Supplied data section start

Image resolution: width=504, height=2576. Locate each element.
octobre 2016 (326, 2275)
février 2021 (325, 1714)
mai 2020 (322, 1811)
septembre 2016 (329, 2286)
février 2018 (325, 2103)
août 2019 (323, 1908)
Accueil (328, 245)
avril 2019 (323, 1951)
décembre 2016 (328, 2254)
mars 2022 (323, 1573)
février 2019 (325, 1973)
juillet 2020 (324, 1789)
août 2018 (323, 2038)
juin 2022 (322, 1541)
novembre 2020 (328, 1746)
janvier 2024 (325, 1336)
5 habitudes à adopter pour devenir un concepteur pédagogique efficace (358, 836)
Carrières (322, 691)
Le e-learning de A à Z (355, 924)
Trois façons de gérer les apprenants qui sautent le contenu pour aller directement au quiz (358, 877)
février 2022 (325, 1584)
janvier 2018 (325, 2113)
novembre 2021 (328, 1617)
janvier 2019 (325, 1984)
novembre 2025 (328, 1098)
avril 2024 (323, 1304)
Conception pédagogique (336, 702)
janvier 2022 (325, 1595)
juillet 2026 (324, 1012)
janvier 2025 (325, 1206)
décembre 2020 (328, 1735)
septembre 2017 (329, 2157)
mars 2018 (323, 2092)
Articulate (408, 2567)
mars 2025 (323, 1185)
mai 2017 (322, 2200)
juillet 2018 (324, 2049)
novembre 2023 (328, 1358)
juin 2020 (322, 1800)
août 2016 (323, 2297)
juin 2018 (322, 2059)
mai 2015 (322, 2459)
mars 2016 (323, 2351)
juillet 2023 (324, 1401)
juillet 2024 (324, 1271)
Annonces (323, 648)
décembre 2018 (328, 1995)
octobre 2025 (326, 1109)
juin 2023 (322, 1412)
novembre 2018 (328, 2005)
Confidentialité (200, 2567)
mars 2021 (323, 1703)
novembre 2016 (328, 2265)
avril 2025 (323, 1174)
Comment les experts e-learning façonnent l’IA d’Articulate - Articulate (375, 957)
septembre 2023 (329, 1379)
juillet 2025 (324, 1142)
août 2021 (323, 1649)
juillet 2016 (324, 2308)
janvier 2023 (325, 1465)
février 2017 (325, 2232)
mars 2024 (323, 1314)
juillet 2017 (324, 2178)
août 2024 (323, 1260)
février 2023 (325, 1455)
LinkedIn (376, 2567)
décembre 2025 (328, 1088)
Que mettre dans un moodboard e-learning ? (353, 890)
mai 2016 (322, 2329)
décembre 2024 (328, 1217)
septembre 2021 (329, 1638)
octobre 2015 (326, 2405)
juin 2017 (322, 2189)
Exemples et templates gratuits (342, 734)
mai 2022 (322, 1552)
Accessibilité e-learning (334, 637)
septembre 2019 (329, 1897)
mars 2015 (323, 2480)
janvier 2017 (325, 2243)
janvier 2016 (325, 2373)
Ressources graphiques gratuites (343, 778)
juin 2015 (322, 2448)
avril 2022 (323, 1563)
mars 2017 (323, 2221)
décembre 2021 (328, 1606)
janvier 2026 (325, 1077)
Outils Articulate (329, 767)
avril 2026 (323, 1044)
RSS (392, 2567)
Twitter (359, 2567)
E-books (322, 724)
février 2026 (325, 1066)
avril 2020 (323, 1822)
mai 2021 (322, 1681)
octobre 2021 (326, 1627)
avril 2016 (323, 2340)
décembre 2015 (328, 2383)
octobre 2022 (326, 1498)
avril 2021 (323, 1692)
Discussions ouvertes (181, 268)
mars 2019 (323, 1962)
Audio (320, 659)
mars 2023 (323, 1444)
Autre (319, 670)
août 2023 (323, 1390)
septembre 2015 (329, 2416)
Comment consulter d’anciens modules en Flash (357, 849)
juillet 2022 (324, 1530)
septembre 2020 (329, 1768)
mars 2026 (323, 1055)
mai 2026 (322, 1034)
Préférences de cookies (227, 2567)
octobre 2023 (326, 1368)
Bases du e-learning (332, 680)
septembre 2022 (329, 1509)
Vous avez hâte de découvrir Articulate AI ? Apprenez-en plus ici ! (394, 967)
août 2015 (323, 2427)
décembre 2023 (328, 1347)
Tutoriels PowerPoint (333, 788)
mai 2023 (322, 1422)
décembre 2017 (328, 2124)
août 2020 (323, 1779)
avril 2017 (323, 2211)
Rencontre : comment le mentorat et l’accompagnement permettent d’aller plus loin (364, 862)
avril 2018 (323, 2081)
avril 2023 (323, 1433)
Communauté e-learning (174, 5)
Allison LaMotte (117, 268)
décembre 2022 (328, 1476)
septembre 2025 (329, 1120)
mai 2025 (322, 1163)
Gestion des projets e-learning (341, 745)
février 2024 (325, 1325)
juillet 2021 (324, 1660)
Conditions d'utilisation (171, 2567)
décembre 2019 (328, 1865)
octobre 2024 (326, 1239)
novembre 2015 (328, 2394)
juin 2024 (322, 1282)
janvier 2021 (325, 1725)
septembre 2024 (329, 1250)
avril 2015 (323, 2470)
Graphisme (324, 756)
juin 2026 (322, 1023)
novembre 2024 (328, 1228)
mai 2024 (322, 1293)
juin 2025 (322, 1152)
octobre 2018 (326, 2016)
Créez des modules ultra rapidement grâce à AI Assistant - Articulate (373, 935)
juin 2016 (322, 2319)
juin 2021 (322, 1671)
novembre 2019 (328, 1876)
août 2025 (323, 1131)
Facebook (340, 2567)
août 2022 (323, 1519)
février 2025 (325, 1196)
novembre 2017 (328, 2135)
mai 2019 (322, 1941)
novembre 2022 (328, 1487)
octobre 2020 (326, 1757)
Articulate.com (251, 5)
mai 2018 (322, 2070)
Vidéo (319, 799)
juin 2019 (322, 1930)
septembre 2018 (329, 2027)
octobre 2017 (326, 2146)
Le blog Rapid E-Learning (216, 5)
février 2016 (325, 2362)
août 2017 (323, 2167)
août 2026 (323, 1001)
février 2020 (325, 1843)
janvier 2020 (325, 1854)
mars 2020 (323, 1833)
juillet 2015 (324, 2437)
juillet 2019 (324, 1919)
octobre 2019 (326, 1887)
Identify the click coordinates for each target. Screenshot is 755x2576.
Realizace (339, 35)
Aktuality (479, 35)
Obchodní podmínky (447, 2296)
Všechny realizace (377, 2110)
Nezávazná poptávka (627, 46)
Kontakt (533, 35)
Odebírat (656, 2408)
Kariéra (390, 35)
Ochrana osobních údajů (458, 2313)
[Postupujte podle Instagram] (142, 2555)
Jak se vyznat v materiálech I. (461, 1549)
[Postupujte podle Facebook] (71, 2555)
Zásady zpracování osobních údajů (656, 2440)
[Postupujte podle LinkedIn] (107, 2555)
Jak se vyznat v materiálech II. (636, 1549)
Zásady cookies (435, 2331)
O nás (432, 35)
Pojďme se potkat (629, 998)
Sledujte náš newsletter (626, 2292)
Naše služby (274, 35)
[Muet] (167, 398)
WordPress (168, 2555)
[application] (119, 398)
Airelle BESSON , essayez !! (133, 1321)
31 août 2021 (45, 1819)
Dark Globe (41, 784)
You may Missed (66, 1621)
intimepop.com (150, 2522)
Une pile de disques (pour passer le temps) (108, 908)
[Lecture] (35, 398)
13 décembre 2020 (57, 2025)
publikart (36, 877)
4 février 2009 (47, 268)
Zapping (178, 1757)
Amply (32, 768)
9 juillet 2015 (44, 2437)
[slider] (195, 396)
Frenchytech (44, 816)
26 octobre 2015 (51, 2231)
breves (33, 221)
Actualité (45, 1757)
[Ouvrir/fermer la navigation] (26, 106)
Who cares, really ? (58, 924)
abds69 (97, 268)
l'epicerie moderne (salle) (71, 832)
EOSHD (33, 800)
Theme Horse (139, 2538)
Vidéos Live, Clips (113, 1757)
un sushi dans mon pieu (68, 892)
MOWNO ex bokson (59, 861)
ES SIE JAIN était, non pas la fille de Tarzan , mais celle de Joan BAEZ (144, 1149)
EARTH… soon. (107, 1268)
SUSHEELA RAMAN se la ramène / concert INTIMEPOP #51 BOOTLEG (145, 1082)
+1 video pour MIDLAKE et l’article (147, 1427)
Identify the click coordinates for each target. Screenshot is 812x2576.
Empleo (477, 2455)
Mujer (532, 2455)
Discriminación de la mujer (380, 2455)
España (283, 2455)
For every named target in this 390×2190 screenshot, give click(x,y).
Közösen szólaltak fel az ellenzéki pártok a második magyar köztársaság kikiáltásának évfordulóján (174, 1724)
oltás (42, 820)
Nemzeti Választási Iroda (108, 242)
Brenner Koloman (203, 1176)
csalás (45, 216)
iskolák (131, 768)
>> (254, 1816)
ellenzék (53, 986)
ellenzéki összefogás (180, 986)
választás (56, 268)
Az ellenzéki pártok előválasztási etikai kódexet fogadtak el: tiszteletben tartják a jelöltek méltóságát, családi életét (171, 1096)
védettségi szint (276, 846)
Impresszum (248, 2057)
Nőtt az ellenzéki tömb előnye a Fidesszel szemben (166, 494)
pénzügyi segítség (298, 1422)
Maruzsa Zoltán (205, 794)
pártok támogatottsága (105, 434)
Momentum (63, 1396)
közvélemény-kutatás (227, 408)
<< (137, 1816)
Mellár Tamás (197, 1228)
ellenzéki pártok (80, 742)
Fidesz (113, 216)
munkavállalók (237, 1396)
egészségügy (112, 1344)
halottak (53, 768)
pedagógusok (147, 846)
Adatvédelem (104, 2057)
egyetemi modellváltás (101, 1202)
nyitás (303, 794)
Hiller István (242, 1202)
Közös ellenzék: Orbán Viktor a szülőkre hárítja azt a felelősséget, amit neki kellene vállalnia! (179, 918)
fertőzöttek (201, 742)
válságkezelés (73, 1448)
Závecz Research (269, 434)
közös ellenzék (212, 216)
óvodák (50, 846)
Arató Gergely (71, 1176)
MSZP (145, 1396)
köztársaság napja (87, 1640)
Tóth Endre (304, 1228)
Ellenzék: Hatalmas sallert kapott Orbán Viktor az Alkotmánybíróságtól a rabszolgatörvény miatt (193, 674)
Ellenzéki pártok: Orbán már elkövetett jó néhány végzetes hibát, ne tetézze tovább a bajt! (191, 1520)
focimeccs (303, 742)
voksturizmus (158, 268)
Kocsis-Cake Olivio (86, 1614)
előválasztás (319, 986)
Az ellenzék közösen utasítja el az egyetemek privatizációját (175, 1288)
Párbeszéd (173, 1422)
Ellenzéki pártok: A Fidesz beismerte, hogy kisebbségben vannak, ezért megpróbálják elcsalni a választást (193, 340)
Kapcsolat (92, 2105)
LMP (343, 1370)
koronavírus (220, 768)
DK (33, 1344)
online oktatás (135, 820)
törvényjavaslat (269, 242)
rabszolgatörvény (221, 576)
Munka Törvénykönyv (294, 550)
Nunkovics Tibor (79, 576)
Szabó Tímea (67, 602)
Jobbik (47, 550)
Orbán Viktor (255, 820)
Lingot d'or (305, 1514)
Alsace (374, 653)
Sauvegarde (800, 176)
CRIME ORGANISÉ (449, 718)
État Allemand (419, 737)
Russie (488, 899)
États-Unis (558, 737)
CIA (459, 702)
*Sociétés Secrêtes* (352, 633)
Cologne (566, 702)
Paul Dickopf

Supplied data section end

Prompt
Each line from the one that holds "pénzügyi segítség (298, 1422)" to the end of the records above should be transcribed exactly, both ends included.

Written response
pénzügyi segítség (298, 1422)
Maruzsa Zoltán (205, 794)
pártok támogatottsága (105, 434)
Momentum (63, 1396)
közvélemény-kutatás (227, 408)
<< (137, 1816)
Mellár Tamás (197, 1228)
ellenzéki pártok (80, 742)
Fidesz (113, 216)
munkavállalók (237, 1396)
egészségügy (112, 1344)
halottak (53, 768)
pedagógusok (147, 846)
Adatvédelem (104, 2057)
egyetemi modellváltás (101, 1202)
nyitás (303, 794)
Hiller István (242, 1202)
Közös ellenzék: Orbán Viktor a szülőkre hárítja azt a felelősséget, amit neki kellene vállalnia! (179, 918)
fertőzöttek (201, 742)
válságkezelés (73, 1448)
Závecz Research (269, 434)
közös ellenzék (212, 216)
óvodák (50, 846)
Arató Gergely (71, 1176)
MSZP (145, 1396)
köztársaság napja (87, 1640)
Tóth Endre (304, 1228)
Ellenzék: Hatalmas sallert kapott Orbán Viktor az Alkotmánybíróságtól a rabszolgatörvény miatt (193, 674)
Ellenzéki pártok: Orbán már elkövetett jó néhány végzetes hibát, ne tetézze tovább a bajt! (191, 1520)
focimeccs (303, 742)
voksturizmus (158, 268)
Kocsis-Cake Olivio (86, 1614)
előválasztás (319, 986)
Az ellenzék közösen utasítja el az egyetemek privatizációját (175, 1288)
Párbeszéd (173, 1422)
Ellenzéki pártok: A Fidesz beismerte, hogy kisebbségben vannak, ezért megpróbálják elcsalni a választást (193, 340)
Kapcsolat (92, 2105)
LMP (343, 1370)
koronavírus (220, 768)
DK (33, 1344)
online oktatás (135, 820)
törvényjavaslat (269, 242)
rabszolgatörvény (221, 576)
Munka Törvénykönyv (294, 550)
Nunkovics Tibor (79, 576)
Szabó Tímea (67, 602)
Jobbik (47, 550)
Orbán Viktor (255, 820)
Lingot d'or (305, 1514)
Alsace (374, 653)
Sauvegarde (800, 176)
CRIME ORGANISÉ (449, 718)
État Allemand (419, 737)
Russie (488, 899)
États-Unis (558, 737)
CIA (459, 702)
*Sociétés Secrêtes* (352, 633)
Cologne (566, 702)
Paul Dickopf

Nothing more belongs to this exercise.